It is of course a play on that recruitment poster from 1915 where a child asks her father “Daddy what did you do in the Great War?”*
Daddy looks in the distance with a thoughtful expression which you can interpret as guilt at failing “to do his bit” or reflecting on what he saw and did in the service of his country.Either way the authorities were quick to exploit that tendency of kids and even grown ups to collect stamps and cigarette cards to further interest in the war.
Not that this is an original observation just an introduction into a 1915 album of 126 stamps which feature some of the leading personalities of the period.

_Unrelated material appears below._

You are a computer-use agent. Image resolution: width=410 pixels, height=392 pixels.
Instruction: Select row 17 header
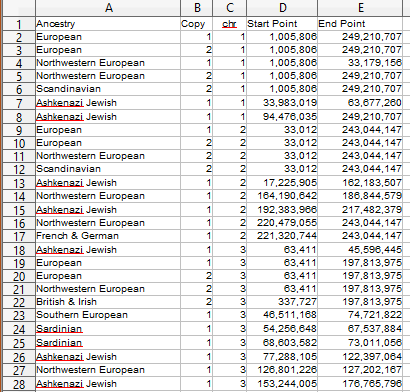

So here are the King and Queen, a collection of soldiers, sailors, politicians and foreign statemen.
Some are from Britain and others from the former British Empire.
Amongst the lot there are not only Lord Roberts who had been Commander-in-Chief of the Forces, but also the New Zealand Corporal Cyril Bassett who was awarded the VC in 1915 and the nurse Edith Cavell who had been executed by the German army in the same year.
The album was acquired by my old friend David “Posty” Harrop who has a huge collection of memorabilia from both world wars along with a heap of material charting the history of the Post Office.
And as so often happens mixed up with the acquisition was a letter from Lord Roberts to the Reverend A.T. Humphreys of Cromford.It was dated September 1914 and thanked the Reverend for making a contribution to the “appeal for field glasses [which] will be of the greatest possible service to our Non-Commissioned Officers in the Field”.
I am always surprised at just how much almost all armies in conflicts are reliant on the public for support whether it be “comforts” or in this case essential war equipment.
The letter is also slightly poignant given that Lord Roberts died just two months later of pneumonia at St Omer, France, while visiting Indian troops fighting at the Front.
Just what the Reverend A.T. Humphreys of Cromford thought of his letter is lost and nor do we know who carefully collected the stamps or what conclusions they drew from the collection.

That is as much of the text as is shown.